Hans Junker verlas im Anschluss die Namen der nachzuverfolgenden verfolgten und deportierten Sinti aus Marburg und Umgebung mit Altersangaben: Adolf Braun (4 Jahre alt), Albert Braun (6 Jahre alt), Alfred Braun (1 Jahr alt), Alwine Braun (43 Jahre alt), Brigitte Braun (10 Jahre alt), Gertrud Braun (11 Jahre alt), Gisela Braun (13 Jahre alt), Margarete Braun (15 Jahre alt), Marianne Braun (17 Jahre alt), Max Braun (18 Jahre alt), Bernhardine Einacker (52 Jahre alt), Emma Einacker (25 Jahre alt), Adolf Kreutz (30 Jahre alt), Anna Kreutz (10 Jahre alt), Anna Kreutz (15 Jahre alt), Anni Kreutz (5 Jahre alt), Antonia Kreutz (40 Jahre alt), Arnold Kreutz (22 Jahre alt), Christine Josefine Kreutz (51 Jahre alt), Dora Kreutz (8 Jahre alt), Dorothea Kreutz (19 Jahre alt), Elisabeth Kreutz (13 Jahre alt), Hermann Kreutz (19 Jahre alt), Josefine Kreutz (11 Jahre alt), Julius Kreutz (27 Jahre alt), Karl Kreutz (17 Jahre alt), Konrad Kreutz (45 Jahre alt), Laubmann Kreutz (21 Jahre alt), Margarethe Kreutz (13 Jahre alt), Martha Kreutz (9 Jahre alt), Mathias Kreutz (43 Jahre alt), Mathilde Kreutz (67 Jahre alt), Theodor Kreutz (12 Jahre alt), Alwine Reinhardt (14 Jahre alt), Erwin Reinhardt (2 Monate alt), Helene Schäfer (32 Jahre alt), Magdalene Schäfer (6 Jahre alt), Renate Schäfer (8 Jahre alt), Amanda Schanne (13 Jahre alt), Maria Schanne (49 Jahre alt), Robert Schanne (12 Jahre alt), Frieda Steinbach (32 Jahre alt), Julius Steinbach (4 Jahre alt), Marianne Steinbach (9 Jahre alt), Siegfried Steinbach (7 Jahre alt), Hildegard Straub (16 Jahre alt), Adam Strauß (21 Jahre alt), Agnes Strauß (12 Jahre alt), Brigitte Strauß (2 Jahre alt), Elfriede Strauß (24 Jahre alt), Elise Strauß (50 Jahre alt), Ewald Strauß (48 Jahre alt), Heinz Strauß (17 Jahre alt), Heinz Strauß (4 Monate alt), Julius Strauß (18 Jahre alt), Salamande Strauß (15 Jahre alt), Alwine Weiss (54 Jahre alt), Willy Weiss (21 Jahre alt), Anna Winter (22 Jahre alt), Elisabeth Winter (9 Jahre alt), Friedrich Winter (3 Jahre alt), Georg Winter (9 Jahre alt), Gertrud Winter (2 Jahre alt), Hans Winter (7 Jahre alt), Johanna Winter (10 Jahre alt), Klara Winter (7 Monate alt), Richard Winter (3 Jahre alt), Rosa Winter (35 Jahre alt).

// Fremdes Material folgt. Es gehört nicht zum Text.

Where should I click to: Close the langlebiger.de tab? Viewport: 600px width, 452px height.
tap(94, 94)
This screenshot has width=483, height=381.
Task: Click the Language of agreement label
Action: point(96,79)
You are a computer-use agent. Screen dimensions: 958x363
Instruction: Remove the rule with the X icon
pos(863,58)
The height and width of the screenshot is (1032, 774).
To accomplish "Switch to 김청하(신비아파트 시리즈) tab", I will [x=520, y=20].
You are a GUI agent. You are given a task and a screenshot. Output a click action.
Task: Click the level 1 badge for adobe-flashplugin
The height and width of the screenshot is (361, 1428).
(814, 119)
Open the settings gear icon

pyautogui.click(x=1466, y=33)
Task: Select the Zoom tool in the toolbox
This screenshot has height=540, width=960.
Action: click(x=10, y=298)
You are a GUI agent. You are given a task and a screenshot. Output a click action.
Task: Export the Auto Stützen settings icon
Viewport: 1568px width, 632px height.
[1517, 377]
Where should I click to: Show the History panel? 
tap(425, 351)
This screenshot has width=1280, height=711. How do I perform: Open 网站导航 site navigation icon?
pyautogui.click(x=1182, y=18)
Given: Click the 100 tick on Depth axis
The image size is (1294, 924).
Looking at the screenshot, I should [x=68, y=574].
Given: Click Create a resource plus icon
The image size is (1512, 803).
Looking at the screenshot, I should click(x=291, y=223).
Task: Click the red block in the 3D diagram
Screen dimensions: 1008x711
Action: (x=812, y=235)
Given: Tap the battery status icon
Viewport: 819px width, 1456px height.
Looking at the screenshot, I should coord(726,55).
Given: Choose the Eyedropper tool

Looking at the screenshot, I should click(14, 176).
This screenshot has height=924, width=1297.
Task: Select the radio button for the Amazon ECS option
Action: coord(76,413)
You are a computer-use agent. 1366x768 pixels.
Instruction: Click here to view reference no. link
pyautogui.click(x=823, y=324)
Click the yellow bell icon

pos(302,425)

Im kleinen Kreis gedachten die Anwesenden in Stille diesen Menschen. Für alle Bürgerinnen und Bürger wurde die Veranstaltung aufgezeichnet und kann unter www.marburg.de/gedenkstunde abgerufen werden. Außerdem lud die Stadt dazu ein, am 23. März vor dem ehemaligen Landratsamt Blumen niederzulegen und so das Gedenken zum Ausdruck zu bringen.